では、なぜ不動産会社は囲い込みを行うのでしょうか?それは、不動産会社が「両手取引」を行うためです。

不動産の売買取引には「両手取引」と「片手取引」があります。仲介手数料を買主と売主の両方から取る取引が両手取引です。これに対して、売主からしか仲介手数料を取らない取引が片手取引です。

【両手取引】

  • 売主→不動産会社A←買主

【片手取引】

  • 売主→不動産会社A 不動産会社B←買主

不動産会社は両手取引を行うことにより、片手取引の2倍の仲介手数料を取ることができます。そのため、囲い込みを行い必ず両手取引を行うことができるようにしているのです。

このような囲い込みは違法です。

しかし、両手取引は違法ではありません。そのため、囲い込みを行う不動産会社に対して取り締まりが緩いことが現状です。

2、囲い込みを行う不動産会社の特徴とは?

囲い込みを行う不動産会社として注意して欲しい特徴が二つあります。

2-1、仲介手数料が安い

不動産会社によっては、売却を依頼した際の仲介手数料が安い不動産会社があります。不動産会社は、不動産の売買により利益を出しています。
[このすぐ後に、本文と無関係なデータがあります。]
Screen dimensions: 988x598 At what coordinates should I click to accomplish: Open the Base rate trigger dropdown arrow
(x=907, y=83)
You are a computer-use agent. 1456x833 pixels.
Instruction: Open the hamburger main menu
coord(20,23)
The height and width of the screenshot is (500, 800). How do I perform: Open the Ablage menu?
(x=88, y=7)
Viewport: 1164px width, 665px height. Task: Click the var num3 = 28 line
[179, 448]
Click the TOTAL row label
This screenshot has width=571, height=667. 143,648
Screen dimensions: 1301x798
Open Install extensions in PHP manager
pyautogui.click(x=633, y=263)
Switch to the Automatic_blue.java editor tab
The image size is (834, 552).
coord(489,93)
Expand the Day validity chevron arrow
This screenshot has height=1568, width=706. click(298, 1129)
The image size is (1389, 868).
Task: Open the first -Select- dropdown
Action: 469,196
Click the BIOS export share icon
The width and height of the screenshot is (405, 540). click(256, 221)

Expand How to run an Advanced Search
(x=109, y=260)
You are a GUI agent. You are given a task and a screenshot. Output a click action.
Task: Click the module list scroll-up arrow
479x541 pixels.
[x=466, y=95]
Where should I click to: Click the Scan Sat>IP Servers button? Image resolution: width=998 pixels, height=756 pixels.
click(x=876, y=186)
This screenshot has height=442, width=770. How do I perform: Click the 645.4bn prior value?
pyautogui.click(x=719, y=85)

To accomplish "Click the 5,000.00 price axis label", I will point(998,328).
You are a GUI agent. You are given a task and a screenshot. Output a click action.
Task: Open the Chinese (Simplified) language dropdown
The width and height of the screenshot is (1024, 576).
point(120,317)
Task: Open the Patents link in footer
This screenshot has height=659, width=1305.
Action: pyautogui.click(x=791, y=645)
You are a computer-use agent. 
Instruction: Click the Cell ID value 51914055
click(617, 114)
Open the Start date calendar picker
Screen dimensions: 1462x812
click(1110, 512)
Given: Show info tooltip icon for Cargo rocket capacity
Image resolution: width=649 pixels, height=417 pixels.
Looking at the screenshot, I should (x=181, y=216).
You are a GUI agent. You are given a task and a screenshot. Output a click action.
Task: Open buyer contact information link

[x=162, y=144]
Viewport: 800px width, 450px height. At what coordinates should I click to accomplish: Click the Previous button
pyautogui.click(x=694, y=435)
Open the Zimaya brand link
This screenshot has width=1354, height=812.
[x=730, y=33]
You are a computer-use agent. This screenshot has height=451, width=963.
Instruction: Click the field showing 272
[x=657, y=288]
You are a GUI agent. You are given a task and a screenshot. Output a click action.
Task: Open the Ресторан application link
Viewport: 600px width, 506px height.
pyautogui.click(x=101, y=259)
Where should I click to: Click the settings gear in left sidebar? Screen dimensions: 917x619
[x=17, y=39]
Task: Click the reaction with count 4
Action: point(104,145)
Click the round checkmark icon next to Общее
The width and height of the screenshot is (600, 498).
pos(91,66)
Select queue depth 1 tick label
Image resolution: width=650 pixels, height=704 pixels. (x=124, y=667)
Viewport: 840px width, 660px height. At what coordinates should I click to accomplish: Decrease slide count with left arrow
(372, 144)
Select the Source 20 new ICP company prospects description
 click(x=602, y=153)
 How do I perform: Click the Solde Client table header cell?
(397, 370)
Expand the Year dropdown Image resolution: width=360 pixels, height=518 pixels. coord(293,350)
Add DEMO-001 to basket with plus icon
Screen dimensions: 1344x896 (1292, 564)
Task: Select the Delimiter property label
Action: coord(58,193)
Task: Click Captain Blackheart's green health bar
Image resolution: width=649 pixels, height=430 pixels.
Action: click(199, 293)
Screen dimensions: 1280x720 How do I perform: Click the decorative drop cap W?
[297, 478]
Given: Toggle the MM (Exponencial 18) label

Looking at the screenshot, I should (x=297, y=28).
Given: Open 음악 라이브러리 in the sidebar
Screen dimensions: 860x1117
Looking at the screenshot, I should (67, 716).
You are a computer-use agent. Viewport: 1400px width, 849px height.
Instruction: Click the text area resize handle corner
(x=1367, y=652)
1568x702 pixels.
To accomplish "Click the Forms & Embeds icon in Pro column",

それなのに、利益を下げているのには理由があるのです。理由が薄利多売であればよいでしょう。しかし、ほとんどの不動産会社はその利益を買主からの仲介手数料で補おうと考えています。

特に売却を依頼した際の仲介手数料が無料の不動産会社では、買主からの仲介手数料で利益を出すしかありません。仲介手数料を節約したいため仲介手数料が安い不動産会社へ売却を依頼する際は、注意が必要となります。

2-2、根拠のない値下げの提案を行う

通常、不動産会社が値下げの提案を行う際には根拠があります。周りの相場と比べて不動産の売却価格が高いために値下げの提案を行う不動産会社がほとんどでしょう。

これに対して、囲い込みを行う不動産会社は根拠がなく値下げの提案を行なってきます。「売れないのは売却価格が高いため」と言われたときには、根拠となる資料の提出を求めてみましょう。

もし、資料の提出ができない場合には囲い込みが行われている可能性があります。相場より不動産の売却価格が高いため売れないのではありません。囲い込まれているために不動産が売れないのです。

3、囲い込みを見破る方法とは?

では、囲い込みを見破る方法をお教えします。それは、以下の方法です。

3-1、レインズを確認する

レインズとは、不動産会社のみが閲覧できる不動産の情報システムのことです。不動産会社は、不動産の売却の依頼を受けたときにレインズへ不動産の情報を登録します。

そして、不動産の購入希望者が現れたときもレインズより不動産を探します。つまり、レインズに不動産の情報を登録するだけで、全国の不動産会社で不動産売却の情報が共有されるのです。

もし、囲い込みを行う不動産会社であれば、他の不動産会社へ売却の情報を漏らしたくはありません。そのため、レインズに不動産売却の情報を登録していない可能性があるのです。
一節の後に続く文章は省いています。